▸ **Directions for this task**
Word for word, restate all of the records.
START Records for this exercise
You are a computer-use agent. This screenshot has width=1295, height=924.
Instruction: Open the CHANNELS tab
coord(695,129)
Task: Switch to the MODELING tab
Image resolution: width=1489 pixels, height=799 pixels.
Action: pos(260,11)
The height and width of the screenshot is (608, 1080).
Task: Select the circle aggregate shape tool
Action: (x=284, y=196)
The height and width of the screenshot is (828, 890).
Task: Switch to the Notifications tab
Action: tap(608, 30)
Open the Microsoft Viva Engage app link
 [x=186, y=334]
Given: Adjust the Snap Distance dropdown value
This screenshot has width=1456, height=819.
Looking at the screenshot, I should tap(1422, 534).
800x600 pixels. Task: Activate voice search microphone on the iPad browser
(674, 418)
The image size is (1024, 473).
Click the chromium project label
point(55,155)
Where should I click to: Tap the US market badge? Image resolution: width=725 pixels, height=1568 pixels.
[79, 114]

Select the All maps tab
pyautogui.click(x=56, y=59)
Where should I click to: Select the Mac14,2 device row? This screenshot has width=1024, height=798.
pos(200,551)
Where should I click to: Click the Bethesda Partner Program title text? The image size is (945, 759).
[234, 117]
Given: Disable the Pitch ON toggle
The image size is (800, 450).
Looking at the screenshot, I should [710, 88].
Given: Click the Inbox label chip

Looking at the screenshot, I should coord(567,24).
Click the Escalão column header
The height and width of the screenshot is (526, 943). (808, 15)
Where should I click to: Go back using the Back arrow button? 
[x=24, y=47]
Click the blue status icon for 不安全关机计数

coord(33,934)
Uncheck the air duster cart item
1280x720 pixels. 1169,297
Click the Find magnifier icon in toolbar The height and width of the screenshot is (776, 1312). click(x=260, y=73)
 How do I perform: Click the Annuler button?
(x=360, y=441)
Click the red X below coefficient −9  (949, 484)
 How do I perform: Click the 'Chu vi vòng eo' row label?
END Records for this exercise
▸ **Exercise result**
You are a computer-use agent. This screenshot has width=1295, height=924.
Instruction: Open the CHANNELS tab
coord(695,129)
Task: Switch to the MODELING tab
Image resolution: width=1489 pixels, height=799 pixels.
Action: pos(260,11)
The height and width of the screenshot is (608, 1080).
Task: Select the circle aggregate shape tool
Action: (x=284, y=196)
The height and width of the screenshot is (828, 890).
Task: Switch to the Notifications tab
Action: tap(608, 30)
Open the Microsoft Viva Engage app link
 [x=186, y=334]
Given: Adjust the Snap Distance dropdown value
This screenshot has width=1456, height=819.
Looking at the screenshot, I should tap(1422, 534).
800x600 pixels. Task: Activate voice search microphone on the iPad browser
(674, 418)
The image size is (1024, 473).
Click the chromium project label
point(55,155)
Where should I click to: Tap the US market badge? Image resolution: width=725 pixels, height=1568 pixels.
[79, 114]

Select the All maps tab
pyautogui.click(x=56, y=59)
Where should I click to: Select the Mac14,2 device row? This screenshot has width=1024, height=798.
pos(200,551)
Where should I click to: Click the Bethesda Partner Program title text? The image size is (945, 759).
[234, 117]
Given: Disable the Pitch ON toggle
The image size is (800, 450).
Looking at the screenshot, I should [710, 88].
Given: Click the Inbox label chip

Looking at the screenshot, I should coord(567,24).
Click the Escalão column header
The height and width of the screenshot is (526, 943). (808, 15)
Where should I click to: Go back using the Back arrow button? 
[x=24, y=47]
Click the blue status icon for 不安全关机计数

coord(33,934)
Uncheck the air duster cart item
1280x720 pixels. 1169,297
Click the Find magnifier icon in toolbar The height and width of the screenshot is (776, 1312). click(x=260, y=73)
 How do I perform: Click the Annuler button?
(x=360, y=441)
Click the red X below coefficient −9  (949, 484)
 How do I perform: Click the 'Chu vi vòng eo' row label?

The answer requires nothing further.